In his argument to the jury on Thursday, Cooney described Menendez as the “personal U.S. Senator” of Dr. Salomon Melgen, the Florida eye doctors alleged to be the financier of the bribery scheme. “Robert Menendez may have been elected to represent New Jersey, but Robert Menendez chose instead to represent the wealthy doctor from Florida,” he said. “This is what bribery looks like.”
“Year after year, form after form, lie after lie, Sen. Menendez was determined to hide all the evidence. He was determined to stop this day -- the day a jury in the court of law would get to determine the evidence and decide the truth,” Cooney added.
And from Menendez’s defense attorney, Kirk Ogrosky came accusations of lying directed at the prosecution. “They're lying to you, they're making up a story and trying to get the evidence to fit their story,” he asserted. “Think about what these prosecutors have done, it's actually pretty terrifying.”
“They have no evidence of a bribe, no evidence of a corrupt agreement, no evidence of a conspiracy, no witness, no document, no email, no text message, no nothing,” Ogrosky explained to the jury.

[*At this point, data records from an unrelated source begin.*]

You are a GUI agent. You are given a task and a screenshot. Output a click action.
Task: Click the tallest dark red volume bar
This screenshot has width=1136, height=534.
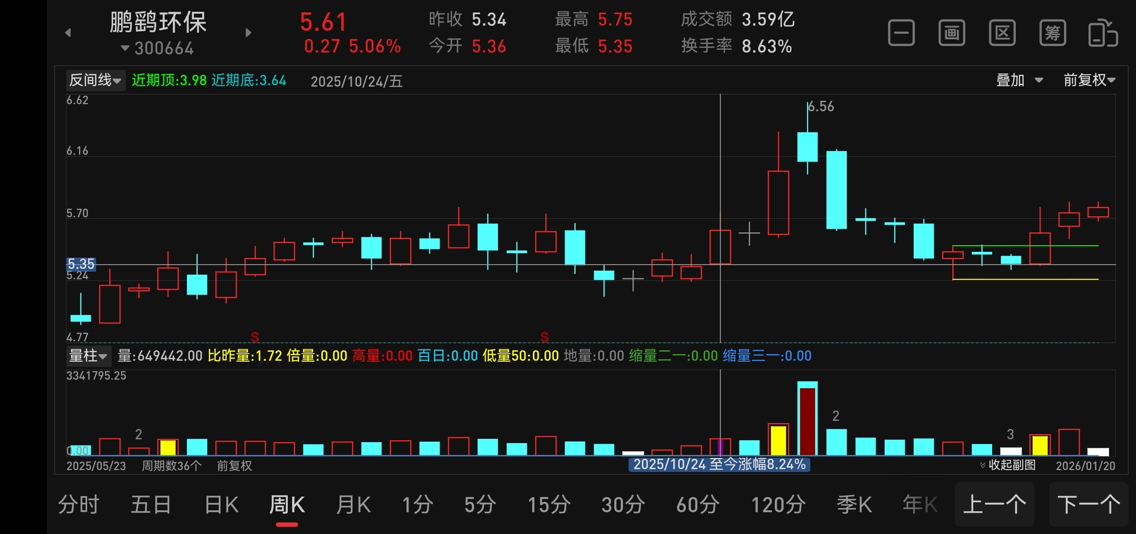(x=807, y=420)
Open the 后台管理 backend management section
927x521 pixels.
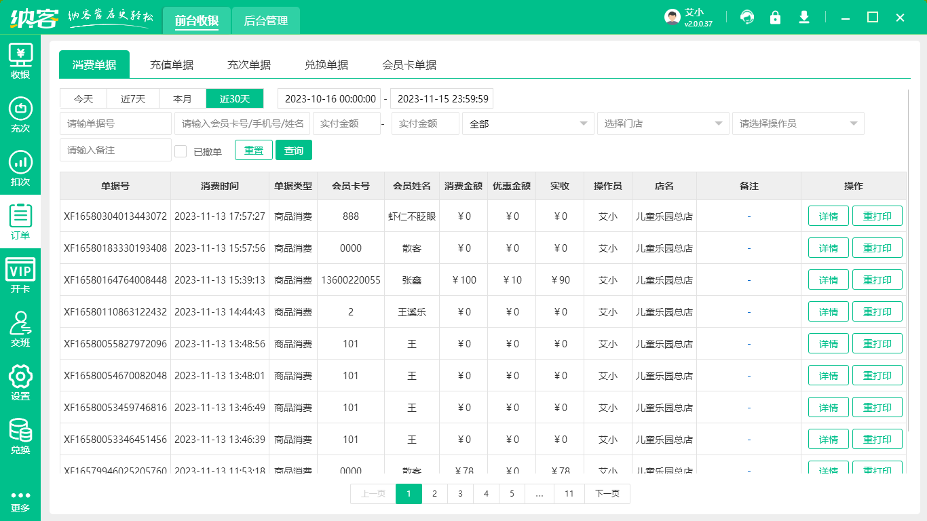tap(265, 20)
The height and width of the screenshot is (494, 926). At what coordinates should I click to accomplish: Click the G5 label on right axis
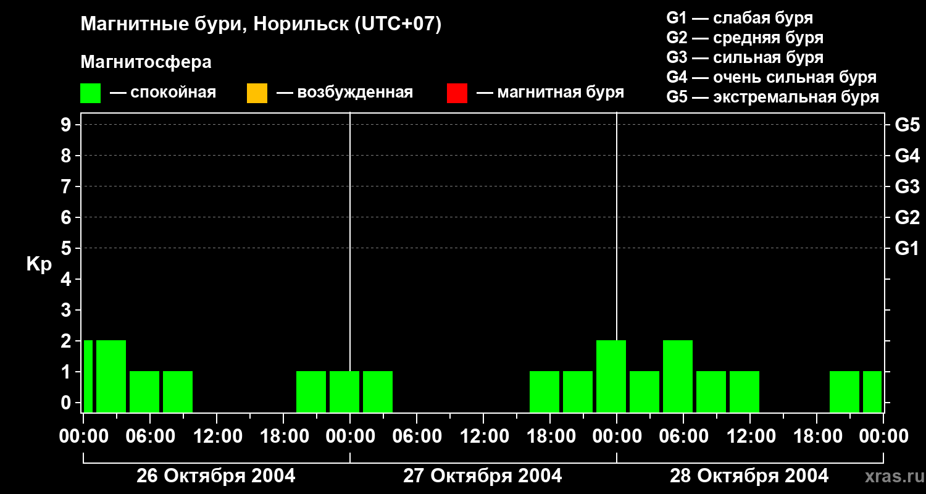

Menendez was the first sitting U.S. senator to be in a corruption trial since the 1980s and the trial proceedings had the hallmarks of a juicy must see courtroom drama, but the liberal networks refused to highlight any corruption accusations against their political allies. And in recent days they’ve proved they’re more interested in speculating about Trump legal future and not that of the Senator in the corruption trial.